Being one of two musically inclined teachers here, I played a large role in Cena. Too large, in fact. On guitar, I accompanied the 4th graders in their remix of Jingle Bell Rock entitled “4th grade wants.” “Fourth grade, fourth grade, fourth grade wants, presents for us and everyone else.” I also led my 7th grade integrado class in “Home” from Edward Sharpe and the Magnetic Zeros (you can see a rehearsal video here) with the seventh graders and “No Woman No Cry” with the 8th and 9th, along with a guitar/piano duet with 9th grader Henry who wrote a song about undying love of an 8th grader who is now dating his best friend. It was intense.
The largest honor that I was bestowed with, however, was not in the delivery of this message of love, but instead was playing the entrance music along with heartbroken Henry for the “Reina de Cena Navedena.” There is nothing more Honduran than the conception of the Reina. This coveted prize goes to a girl in the school whose family “raises” the most money for the school the year before (Disclaimer: this idea is the brainchild of the parent assoctiation… not of BECA… if you need a catchup on the difference, check here). As a reward for the funds provided, she gets to wear a princess gown and sits on a throne for the duration of the 4.5 hour cena navedena. The idea is essentially: Buy your daughter a crown! This year’s queen was a kindergartener. She wore a beautiful gown, lipstick and eyeshadow. She looked very sleepy. Her mother said that she didn’t get to take her nap, but she learned that beauty is tiring. Isn’t she regal?

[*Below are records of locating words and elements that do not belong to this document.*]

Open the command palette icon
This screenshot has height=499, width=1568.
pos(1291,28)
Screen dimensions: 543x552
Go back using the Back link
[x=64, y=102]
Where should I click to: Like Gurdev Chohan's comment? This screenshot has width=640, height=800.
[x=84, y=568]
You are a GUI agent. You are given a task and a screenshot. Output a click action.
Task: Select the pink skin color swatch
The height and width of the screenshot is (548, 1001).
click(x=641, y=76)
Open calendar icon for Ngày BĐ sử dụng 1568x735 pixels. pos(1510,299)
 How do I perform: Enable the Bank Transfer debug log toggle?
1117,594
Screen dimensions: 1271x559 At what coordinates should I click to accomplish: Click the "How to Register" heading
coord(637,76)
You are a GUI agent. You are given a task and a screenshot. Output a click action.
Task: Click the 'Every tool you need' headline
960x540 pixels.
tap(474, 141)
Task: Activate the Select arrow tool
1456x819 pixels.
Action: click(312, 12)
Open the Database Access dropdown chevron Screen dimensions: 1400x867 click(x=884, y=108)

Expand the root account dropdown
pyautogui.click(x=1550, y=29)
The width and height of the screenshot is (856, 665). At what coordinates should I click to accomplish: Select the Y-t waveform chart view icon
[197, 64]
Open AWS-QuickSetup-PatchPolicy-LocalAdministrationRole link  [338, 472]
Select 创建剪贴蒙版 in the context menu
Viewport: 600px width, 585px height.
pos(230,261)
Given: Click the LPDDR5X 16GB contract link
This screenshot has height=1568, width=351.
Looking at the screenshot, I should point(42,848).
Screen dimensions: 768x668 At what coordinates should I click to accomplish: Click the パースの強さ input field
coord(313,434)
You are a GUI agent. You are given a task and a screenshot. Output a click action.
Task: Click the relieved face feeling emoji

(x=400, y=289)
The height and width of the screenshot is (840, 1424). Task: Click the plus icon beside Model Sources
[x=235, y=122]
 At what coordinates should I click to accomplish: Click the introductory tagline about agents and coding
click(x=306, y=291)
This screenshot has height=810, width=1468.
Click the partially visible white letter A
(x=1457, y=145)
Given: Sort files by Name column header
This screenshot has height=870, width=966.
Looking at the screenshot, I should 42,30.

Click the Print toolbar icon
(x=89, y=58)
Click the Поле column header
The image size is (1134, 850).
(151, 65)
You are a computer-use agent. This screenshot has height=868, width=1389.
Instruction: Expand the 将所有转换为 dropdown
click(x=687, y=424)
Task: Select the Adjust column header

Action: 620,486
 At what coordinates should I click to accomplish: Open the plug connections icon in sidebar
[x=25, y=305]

The Cena lived up to all of the expectations of a Honduran event: there was chaos, electrical equipment failure, it lasted 2 hours longer than it should have, there was too little food, and too much noise. But this Honduran-ness is really in its own way special. And, lets be real… these kids are ridic cute. I am going to leave you with a few pictures and a link (click here) to a 9 yr old named Derek who is my hero.. and apparently the hero of the girl at the end of the video as well.
Feliz Navidad. In seven days I will be at the lookout on Oak Street, eating a Maui Bowl, scratching my head and wondering when I had woken up from the weirdest 5 month-long dream of my life. Then two weeks later, I will go back to that dream, torn between my desire to be back in a world that is filled with things and people that I love, one that mostly makes sense to me, and a world in which I get to sing with kids every day, get them excited about science, learn to play soccer and experience things that I couldn’t dream of.